TEXTO DE ESTUDIO:
'''

Sin lugar a duda, hablar del tema de seguridad pública en el gobierno de Andrés Manuel López Obrador (2018-2024) es entrar a un terreno bastante complejo y escabroso. En primer lugar, porque si hay una temática en la que la crítica y propaganda opositora ha sido mezquina, sesgada y definitivamente indolente es ésta, con la mira puesta en demeritar todo logro de la actual administración y restarle legitimidad al ejercicio de su gobierno.
Por supuesto que hay elementos que nos dejan insatisfechos, máxime si se miran los números absolutos, brutos, sin ningún tipo de contexto, sin ninguna comparación y sin ningún reconocimiento de los procesos que están detrás del conjunto de situaciones que en el día a día se expresan en múltiples delitos, fenómenos de violencia y faltas a la ley. Sin embargo, aun en consideración a las cifras frías, en la mayor parte de los rubros claves sobre la seguridad pública, no hay coincidencias con las aseveraciones de que vivimos en el país más inseguro y violento del mundo.
Hasta hace un par de semanas, meses previos al 2 de junio de 2024, todo indicaba que se buscaba generar un ambiente de miedo que en el contexto electoral se tradujera en votos a favor de la oposición. Aunque la inferencia es válida, no agota otras recriminaciones que desde hace años se hacen al gobierno de López Obrador, y que al parecer serán más intensas antes de que concluya su mandato (e incluso después), en cuanto a una supuesta decisión de compartir el monopolio de la violencia física con distintos grupos delincuenciales.
Si uno parte de un marco analítico base para evaluar cualquier política o acción pública, se debe reconocer que el diseño de ésta siempre se estructura en torno a un referente conceptual discursivo, una narrativa donde se expone el problema, sus causas y efectos, base para orientar el trabajo de gobierno, esperar un comportamiento específico de los distintos actores concurrentes en la problemática y, puntualmente, trazar una estrategia de la que se desprendan acciones que en conjunto deberían solventar la problemática correspondiente.
La seguridad pública en el actual gobierno rompe con una lectura donde la inseguridad y la violencia son producto de malhechores a los que exclusivamente se les debe enfrentar con policías, vehículos y armas sofisticadas. La dimensión discursiva de la política de seguridad del gobierno de la 4T se enmarca en una postura humanista, centrada en las personas y el respeto a los derechos humanos, lo que se descubre en frases del tipo “abrazos, no balazos”.
Aunque pueda parecer un absurdo, en esta expresión se encierra una perspectiva diferente que entiende el combate a la delincuencia, el crimen y el conjunto de delitos que aquejan a la sociedad mexicana más allá de una lógica armamentista, con más policías y más equipo de seguridad. El indicador clave que muestra la forma como esto cristaliza es el índice de letalidad [1], que en los últimos años se ha reducido significativamente, como se aprecia en la siguiente gráfica.

'''

[Entradas guardadas]
'''

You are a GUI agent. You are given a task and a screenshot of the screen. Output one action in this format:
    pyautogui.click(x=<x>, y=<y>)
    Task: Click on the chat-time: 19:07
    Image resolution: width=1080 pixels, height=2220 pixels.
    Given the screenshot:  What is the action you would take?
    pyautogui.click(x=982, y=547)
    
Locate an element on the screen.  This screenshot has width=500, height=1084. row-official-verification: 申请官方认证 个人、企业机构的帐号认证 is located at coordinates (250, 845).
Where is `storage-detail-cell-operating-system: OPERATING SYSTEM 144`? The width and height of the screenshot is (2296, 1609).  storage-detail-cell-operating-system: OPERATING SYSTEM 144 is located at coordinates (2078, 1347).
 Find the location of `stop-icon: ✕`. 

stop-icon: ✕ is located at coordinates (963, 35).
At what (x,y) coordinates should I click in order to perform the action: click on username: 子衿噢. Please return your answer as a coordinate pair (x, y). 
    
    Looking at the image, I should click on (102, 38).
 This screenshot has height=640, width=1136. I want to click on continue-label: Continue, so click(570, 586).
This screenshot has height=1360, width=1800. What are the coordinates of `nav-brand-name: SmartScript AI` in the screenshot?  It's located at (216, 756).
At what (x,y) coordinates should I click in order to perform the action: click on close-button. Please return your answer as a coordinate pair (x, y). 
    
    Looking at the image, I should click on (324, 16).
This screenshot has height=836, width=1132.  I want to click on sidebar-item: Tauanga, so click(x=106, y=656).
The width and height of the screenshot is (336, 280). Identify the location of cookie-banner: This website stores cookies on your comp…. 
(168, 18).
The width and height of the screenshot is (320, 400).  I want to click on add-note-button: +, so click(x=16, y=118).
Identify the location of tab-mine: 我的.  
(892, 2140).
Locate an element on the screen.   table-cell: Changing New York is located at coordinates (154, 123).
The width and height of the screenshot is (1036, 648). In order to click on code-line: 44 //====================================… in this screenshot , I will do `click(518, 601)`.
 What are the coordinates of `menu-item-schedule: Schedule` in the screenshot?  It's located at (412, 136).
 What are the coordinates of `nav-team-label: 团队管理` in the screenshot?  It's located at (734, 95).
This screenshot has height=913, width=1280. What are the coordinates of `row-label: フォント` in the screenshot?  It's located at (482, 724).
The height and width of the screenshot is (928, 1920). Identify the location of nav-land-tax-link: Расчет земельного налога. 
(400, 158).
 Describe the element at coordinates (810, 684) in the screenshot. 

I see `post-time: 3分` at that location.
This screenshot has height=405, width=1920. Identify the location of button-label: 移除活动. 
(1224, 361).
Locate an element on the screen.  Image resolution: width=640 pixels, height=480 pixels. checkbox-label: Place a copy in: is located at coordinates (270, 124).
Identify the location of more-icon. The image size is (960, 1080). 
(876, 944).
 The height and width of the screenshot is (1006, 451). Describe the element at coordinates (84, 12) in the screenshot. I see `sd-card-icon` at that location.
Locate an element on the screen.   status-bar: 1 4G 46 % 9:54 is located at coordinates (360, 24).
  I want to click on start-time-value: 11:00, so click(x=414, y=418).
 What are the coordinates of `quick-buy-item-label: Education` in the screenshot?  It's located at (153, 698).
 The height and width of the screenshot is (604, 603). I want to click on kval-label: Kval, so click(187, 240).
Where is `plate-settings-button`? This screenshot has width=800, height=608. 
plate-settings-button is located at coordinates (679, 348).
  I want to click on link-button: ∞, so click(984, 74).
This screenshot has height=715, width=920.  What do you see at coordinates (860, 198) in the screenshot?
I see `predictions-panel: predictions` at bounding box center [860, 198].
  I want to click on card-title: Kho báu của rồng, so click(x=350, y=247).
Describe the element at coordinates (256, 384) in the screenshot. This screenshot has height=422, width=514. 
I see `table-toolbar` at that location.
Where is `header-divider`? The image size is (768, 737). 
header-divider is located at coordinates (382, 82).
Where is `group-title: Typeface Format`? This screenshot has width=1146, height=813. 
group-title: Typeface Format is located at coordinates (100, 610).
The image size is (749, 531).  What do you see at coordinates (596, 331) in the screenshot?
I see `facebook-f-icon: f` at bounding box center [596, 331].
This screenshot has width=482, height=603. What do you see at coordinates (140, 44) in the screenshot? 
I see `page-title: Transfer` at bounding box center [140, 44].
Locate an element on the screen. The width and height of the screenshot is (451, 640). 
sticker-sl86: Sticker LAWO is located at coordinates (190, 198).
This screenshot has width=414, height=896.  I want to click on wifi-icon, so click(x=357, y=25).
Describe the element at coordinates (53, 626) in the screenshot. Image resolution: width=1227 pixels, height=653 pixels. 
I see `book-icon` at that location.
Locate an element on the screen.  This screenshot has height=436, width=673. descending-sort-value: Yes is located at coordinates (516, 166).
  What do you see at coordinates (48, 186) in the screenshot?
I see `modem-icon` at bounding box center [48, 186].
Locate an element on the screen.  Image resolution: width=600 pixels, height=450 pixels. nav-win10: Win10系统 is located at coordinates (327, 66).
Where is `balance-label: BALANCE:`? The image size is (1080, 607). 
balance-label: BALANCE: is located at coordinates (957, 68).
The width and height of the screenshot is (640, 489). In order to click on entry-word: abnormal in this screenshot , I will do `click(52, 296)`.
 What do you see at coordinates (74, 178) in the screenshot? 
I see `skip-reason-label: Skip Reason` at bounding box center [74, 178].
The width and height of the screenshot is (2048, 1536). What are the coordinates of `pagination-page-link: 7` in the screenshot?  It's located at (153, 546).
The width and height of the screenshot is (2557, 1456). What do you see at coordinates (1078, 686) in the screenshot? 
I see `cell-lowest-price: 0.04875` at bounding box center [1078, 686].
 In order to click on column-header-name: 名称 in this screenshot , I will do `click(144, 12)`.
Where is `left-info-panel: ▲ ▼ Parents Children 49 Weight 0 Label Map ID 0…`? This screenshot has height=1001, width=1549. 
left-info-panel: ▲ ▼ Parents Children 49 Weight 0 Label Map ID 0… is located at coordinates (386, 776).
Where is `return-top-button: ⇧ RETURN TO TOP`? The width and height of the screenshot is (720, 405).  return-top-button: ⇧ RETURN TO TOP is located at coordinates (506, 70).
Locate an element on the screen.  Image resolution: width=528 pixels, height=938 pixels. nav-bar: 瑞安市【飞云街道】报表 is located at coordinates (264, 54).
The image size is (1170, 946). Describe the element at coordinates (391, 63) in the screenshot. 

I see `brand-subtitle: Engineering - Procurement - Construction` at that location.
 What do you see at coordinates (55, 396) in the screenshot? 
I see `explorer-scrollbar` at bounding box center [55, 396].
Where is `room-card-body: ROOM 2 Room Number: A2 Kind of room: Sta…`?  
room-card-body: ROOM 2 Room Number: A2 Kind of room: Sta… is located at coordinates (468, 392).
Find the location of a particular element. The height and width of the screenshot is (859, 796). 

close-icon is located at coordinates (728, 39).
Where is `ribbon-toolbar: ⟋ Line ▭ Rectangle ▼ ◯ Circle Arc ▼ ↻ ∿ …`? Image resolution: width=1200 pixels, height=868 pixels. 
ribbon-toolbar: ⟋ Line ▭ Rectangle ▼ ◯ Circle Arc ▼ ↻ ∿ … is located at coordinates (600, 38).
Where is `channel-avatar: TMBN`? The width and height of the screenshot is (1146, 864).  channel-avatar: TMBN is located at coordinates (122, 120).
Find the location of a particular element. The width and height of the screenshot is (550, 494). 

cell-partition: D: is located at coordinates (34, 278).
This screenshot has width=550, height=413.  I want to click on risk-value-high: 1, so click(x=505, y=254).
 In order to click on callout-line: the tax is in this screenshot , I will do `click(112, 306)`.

'''

APLICA LO LEÍDO:
[A] Transcribe textualmente el fragmento del texto sobre seguridad pública que comienza en "Hasta hace un" y termina en "distintos grupos delincuenciales.".
[B] Convierte en una lista JSON de cadenas las líneas del listado, comenzando por su primera línea y terminando en la línea que contiene "pyautogui.click(x=982, y=547)", ambas incluidas. Usa una cadena por línea y omite las líneas en blanco.

RESPUESTAS ESPERADAS:
[A]
Hasta hace un par de semanas, meses previos al 2 de junio de 2024, todo indicaba que se buscaba generar un ambiente de miedo que en el contexto electoral se tradujera en votos a favor de la oposición. Aunque la inferencia es válida, no agota otras recriminaciones que desde hace años se hacen al gobierno de López Obrador, y que al parecer serán más intensas antes de que concluya su mandato (e incluso después), en cuanto a una supuesta decisión de compartir el monopolio de la violencia física con distintos grupos delincuenciales.

[B]
[
  "You are a GUI agent. You are given a task and a screenshot of the screen. Output one action in this format:",
  "    pyautogui.click(x=<x>, y=<y>)",
  "    Task: Click on the chat-time: 19:07",
  "    Image resolution: width=1080 pixels, height=2220 pixels.",
  "    Given the screenshot:  What is the action you would take?",
  "    pyautogui.click(x=982, y=547)"
]